The Bright Clear Skies of Glorious Spring
Only the politicians
Can doze off.
[signed] The common people

…This short comic poem called a senryou, parallel to a haiku, appeared at the bottom of a page in a Japanese newspaper in 2001. Television cameras had captured lawmakers asleep on their Parliament benches at the height of an economic crisis. The Lenos and Lettermans of another culture might have "built it up into a massive comedy routine," said Jessica Milner Davis, editor of "Understanding Humor in Japan," a book of essays to be published next month by Wayne State University Press. But the Japanese permitted themselves only this tiny sly comment in a clearly signaled form, lest they break the conventions of politeness…

From Wikipedia, the free encyclopedia.

Some senryu skirt the line between haiku and senryu. The following senryu by Shūji Terayama copies the haiku structure faithfully, down to a blatantly obvious kigo, but on closer inspection is absurd in its content:

Hide and seek
Count to three
Winter comes

Terayama, who wrote about playing hide-and-go-seek in the graveyard as a child, thought of himself as the odd-guy out, the one who was always "it" in hide-and-go-seek. Indeed, the original haiku included the theme "oni" (the "it" in Japanese is a demon, though in some parts a very young child forced to play "it" was called a "sea slug" (namako)). To him, seeing a game of hide-and-go seek, or recalling it as it grew cold would be a chilling experience. Terayama might also have recalled opening his eyes and finding himself all alone, feeling the cold more intensely than he did a minute before among other children. Either way, any genuinely personal experience would be haiku and not senryu in the classic sense.

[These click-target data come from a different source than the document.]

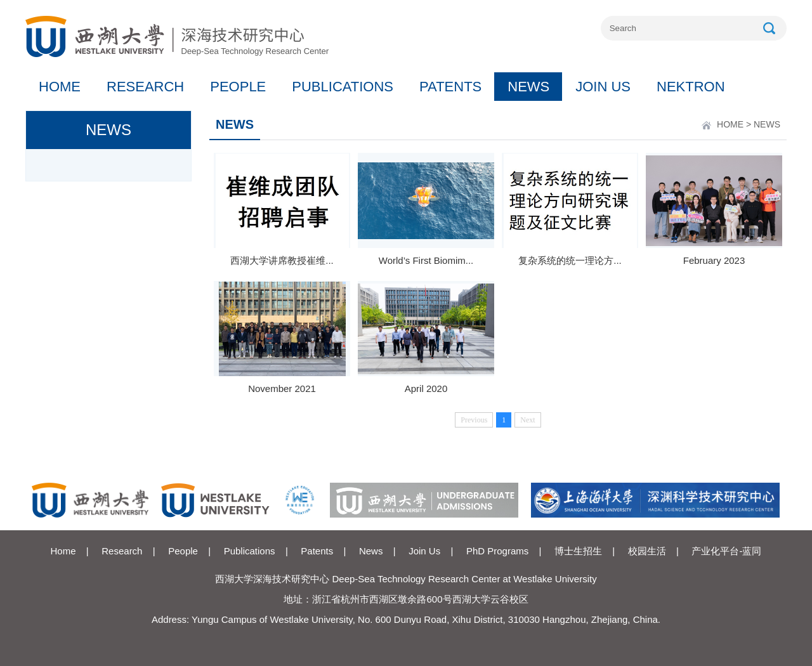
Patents (317, 551)
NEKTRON (691, 86)
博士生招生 (578, 551)
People (183, 551)
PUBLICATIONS (343, 86)
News (371, 551)
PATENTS (450, 86)
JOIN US (603, 86)
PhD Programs (497, 551)
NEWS (528, 86)
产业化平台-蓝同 (726, 551)
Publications (249, 551)
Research (122, 551)
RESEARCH (145, 86)
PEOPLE (238, 86)
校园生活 (647, 551)
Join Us (424, 551)
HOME (60, 86)
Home (63, 551)
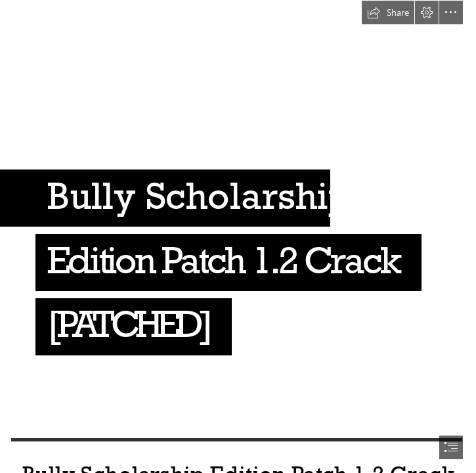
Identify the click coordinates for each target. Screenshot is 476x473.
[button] (388, 12)
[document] (238, 236)
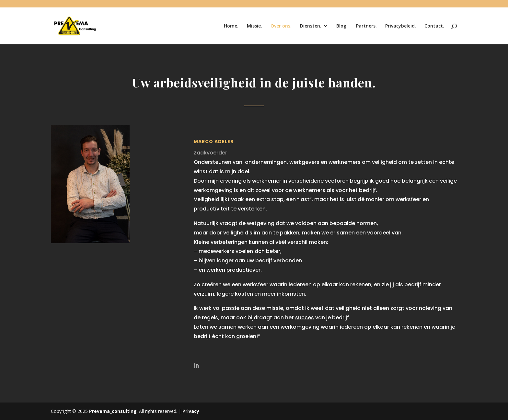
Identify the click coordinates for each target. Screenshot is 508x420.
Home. (231, 26)
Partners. (366, 26)
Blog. (342, 26)
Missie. (254, 26)
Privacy (191, 411)
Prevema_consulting (113, 411)
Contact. (434, 26)
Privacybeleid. (400, 26)
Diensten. (311, 26)
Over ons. (281, 26)
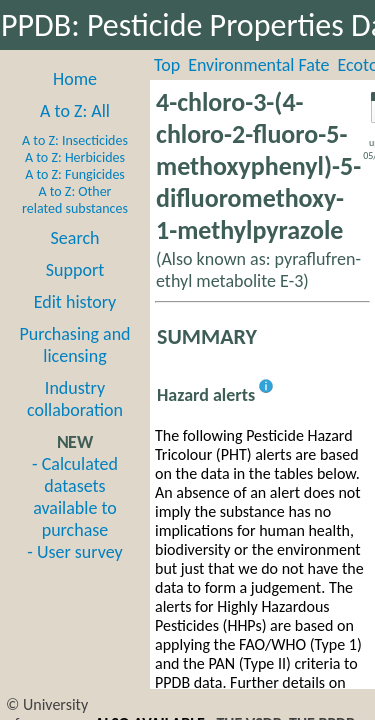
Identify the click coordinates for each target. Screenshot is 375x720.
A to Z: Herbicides (75, 157)
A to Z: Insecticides (75, 140)
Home (75, 79)
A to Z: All (75, 111)
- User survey (74, 552)
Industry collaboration (75, 399)
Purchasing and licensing (74, 345)
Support (75, 270)
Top (167, 65)
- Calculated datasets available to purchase (75, 497)
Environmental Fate (258, 65)
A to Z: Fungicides (75, 174)
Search (75, 238)
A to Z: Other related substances (75, 200)
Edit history (75, 302)
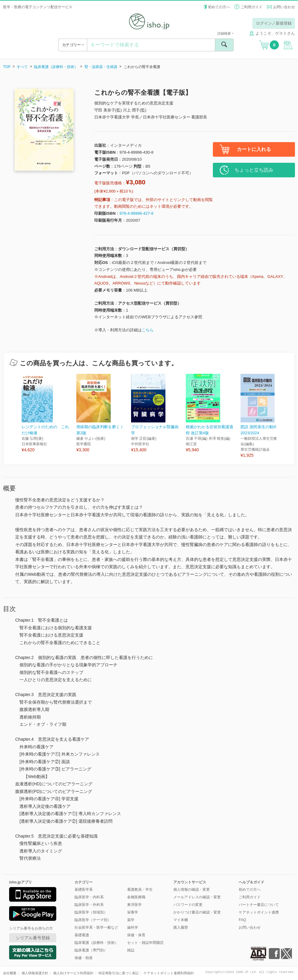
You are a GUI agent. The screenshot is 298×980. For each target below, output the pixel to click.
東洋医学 (135, 905)
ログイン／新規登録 (274, 23)
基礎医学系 (83, 889)
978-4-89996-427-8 (136, 213)
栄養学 (133, 912)
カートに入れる (254, 149)
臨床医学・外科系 (89, 905)
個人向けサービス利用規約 (73, 973)
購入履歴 (181, 927)
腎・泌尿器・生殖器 (101, 67)
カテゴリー (73, 45)
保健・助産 (83, 958)
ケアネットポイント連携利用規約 (168, 973)
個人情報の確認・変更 (192, 889)
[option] (49, 414)
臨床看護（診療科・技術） (56, 67)
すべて (22, 67)
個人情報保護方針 (35, 973)
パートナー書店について (259, 905)
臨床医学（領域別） (91, 912)
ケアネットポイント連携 (259, 912)
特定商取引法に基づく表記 (119, 973)
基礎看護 (82, 935)
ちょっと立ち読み (254, 170)
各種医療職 (136, 897)
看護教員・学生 (140, 889)
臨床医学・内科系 (89, 897)
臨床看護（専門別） (91, 950)
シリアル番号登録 (33, 938)
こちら (147, 330)
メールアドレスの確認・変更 (197, 897)
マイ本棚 (181, 920)
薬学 (131, 920)
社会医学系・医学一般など (96, 927)
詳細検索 (226, 33)
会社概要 (10, 973)
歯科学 (133, 927)
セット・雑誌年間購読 (145, 942)
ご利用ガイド (252, 7)
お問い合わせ (284, 7)
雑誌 (131, 950)
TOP (6, 67)
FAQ (242, 920)
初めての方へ (219, 7)
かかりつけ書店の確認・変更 (197, 912)
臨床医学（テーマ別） (93, 920)
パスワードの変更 (188, 905)
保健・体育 (136, 935)
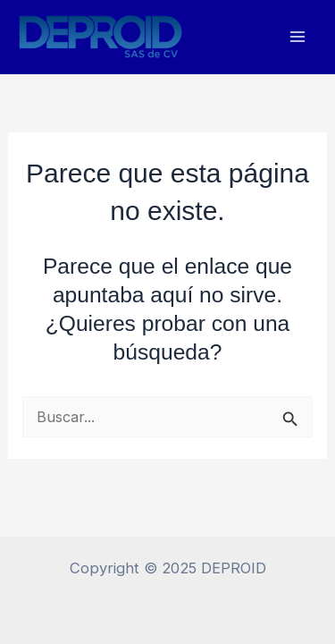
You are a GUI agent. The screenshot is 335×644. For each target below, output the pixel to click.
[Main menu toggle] (297, 37)
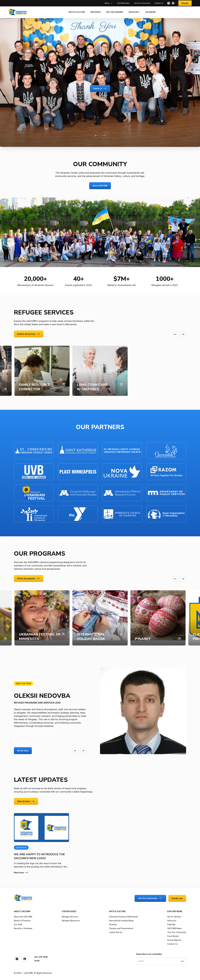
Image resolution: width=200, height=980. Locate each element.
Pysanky (113, 924)
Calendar (150, 12)
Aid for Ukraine (114, 12)
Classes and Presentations (121, 928)
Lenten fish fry (116, 932)
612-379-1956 (41, 957)
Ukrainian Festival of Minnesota (123, 916)
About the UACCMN (23, 916)
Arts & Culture (77, 12)
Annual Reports (174, 940)
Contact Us (159, 3)
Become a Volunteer (23, 928)
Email (37, 961)
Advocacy (134, 12)
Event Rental (173, 936)
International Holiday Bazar (121, 921)
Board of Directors (22, 921)
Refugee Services (70, 916)
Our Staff (18, 924)
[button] (96, 135)
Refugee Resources (71, 921)
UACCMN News (123, 3)
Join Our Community (142, 3)
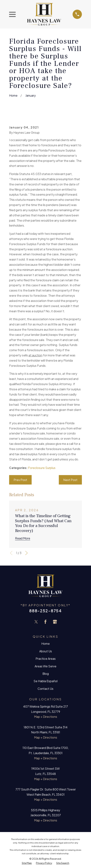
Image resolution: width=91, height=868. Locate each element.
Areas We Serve (45, 666)
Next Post (70, 480)
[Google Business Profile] (55, 622)
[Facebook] (45, 622)
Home (45, 644)
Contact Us (45, 688)
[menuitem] (27, 863)
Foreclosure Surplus (42, 468)
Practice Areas (45, 658)
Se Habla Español (45, 681)
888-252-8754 (45, 611)
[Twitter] (36, 622)
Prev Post (20, 480)
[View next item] (26, 553)
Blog (45, 674)
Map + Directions (46, 716)
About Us (45, 651)
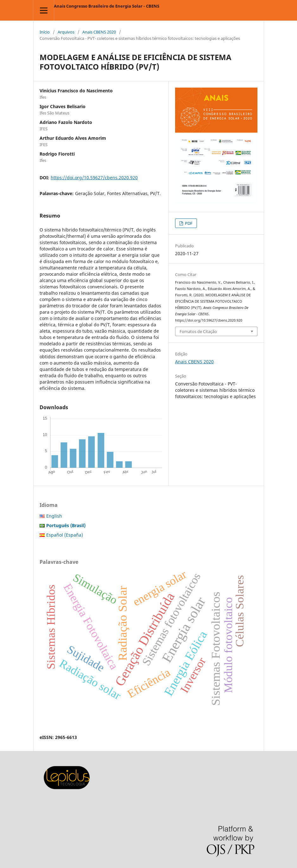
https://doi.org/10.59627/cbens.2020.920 (94, 178)
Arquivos (66, 32)
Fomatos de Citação (198, 331)
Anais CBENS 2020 (99, 32)
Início (45, 32)
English (54, 516)
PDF (188, 223)
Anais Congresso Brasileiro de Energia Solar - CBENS (106, 6)
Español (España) (64, 535)
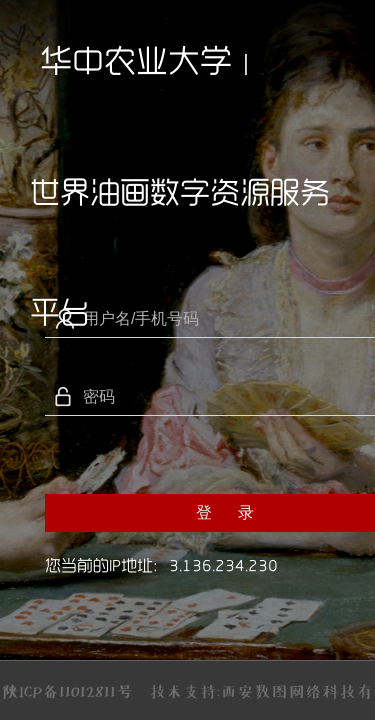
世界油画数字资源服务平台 (180, 214)
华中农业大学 (136, 60)
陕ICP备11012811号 (67, 691)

If you think Terayama's poem uses a child's game to express in hyperbolic metaphor how, in retrospect, life is short, and nothing more, then this would indeed work as a senryu. Otherwise, it is a bona fide haiku.

Much modern haiku is more similar to senryu than to traditional Japanese haiku. Most English haiku and senryū poets no longer adhere to the 5-7-5 syllable form, which is suitable for the Japanese language, but which may lead English poets to produce over-long and sometimes stilted poems. Many modern haijin (haiku/senryu poets) use the "one deep breath" rule: take a deep breath and you should be able to read the poem aloud.